====== MATERIALS PROVIDED ======
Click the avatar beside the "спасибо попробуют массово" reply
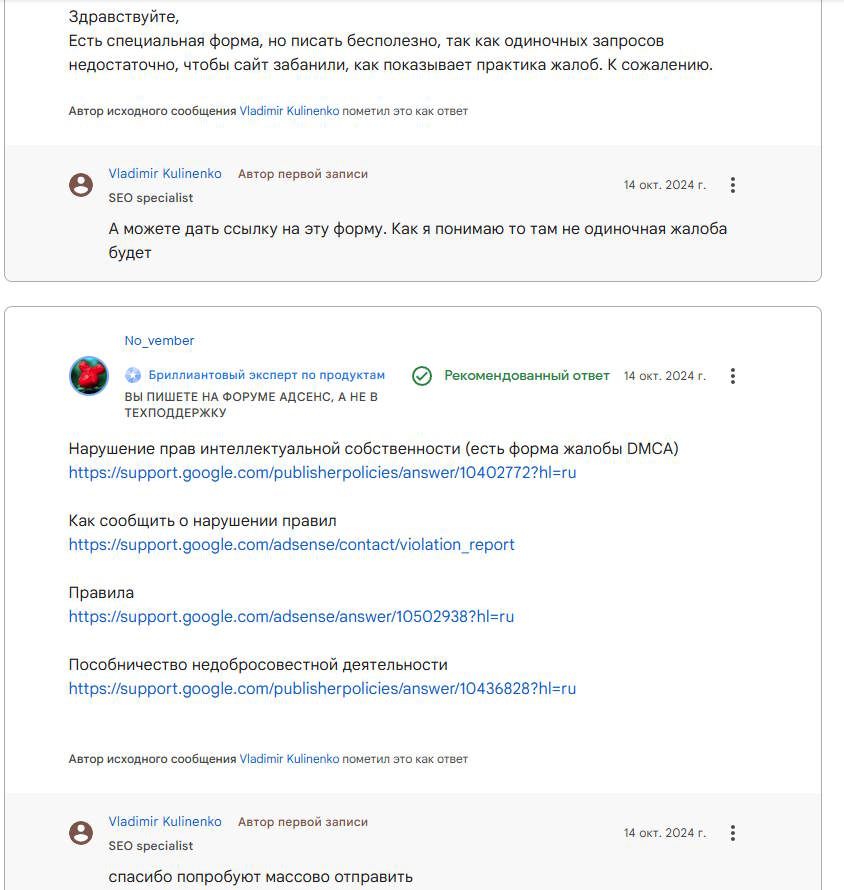The height and width of the screenshot is (890, 844). (x=81, y=833)

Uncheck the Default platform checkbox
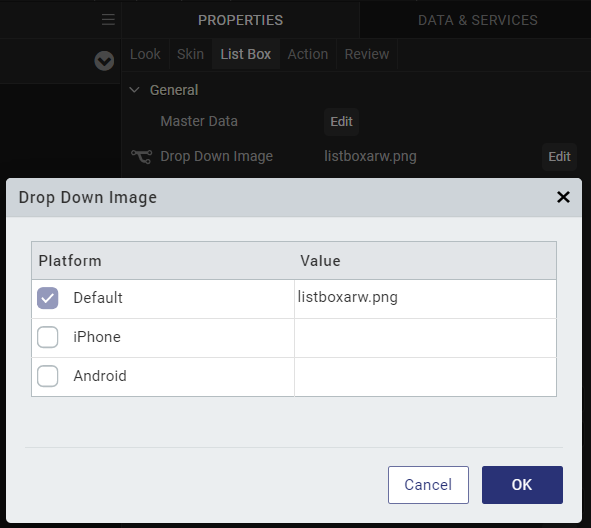(x=47, y=298)
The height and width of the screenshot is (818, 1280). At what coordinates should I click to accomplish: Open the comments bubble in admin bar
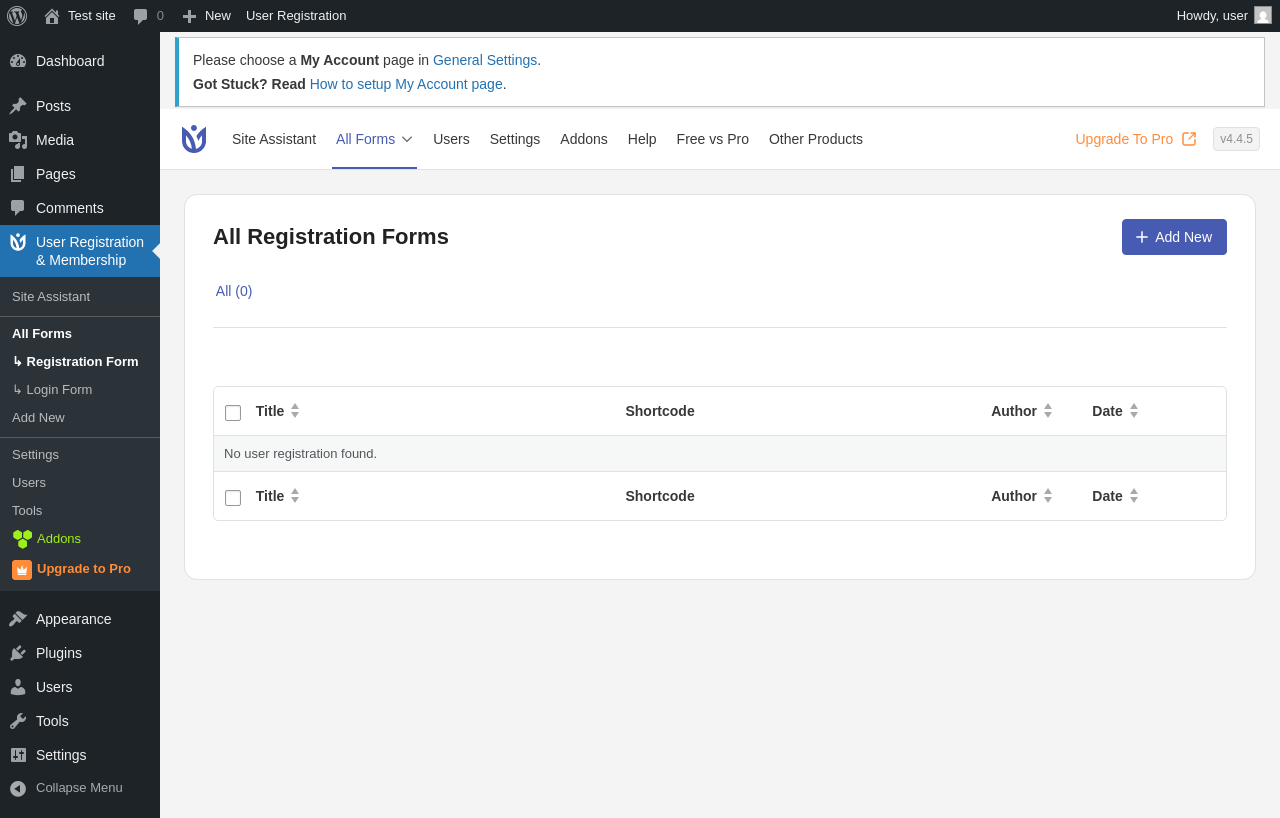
======
- **TASK STATEMENT**: Without changing a word, retype every entry above, but drop its pictures.

- **OUTPUT BELOW**:
Click the avatar beside the "спасибо попробуют массово" reply
The height and width of the screenshot is (890, 844). (x=81, y=833)

Uncheck the Default platform checkbox
(x=47, y=298)
The height and width of the screenshot is (818, 1280). At what coordinates should I click to accomplish: Open the comments bubble in admin bar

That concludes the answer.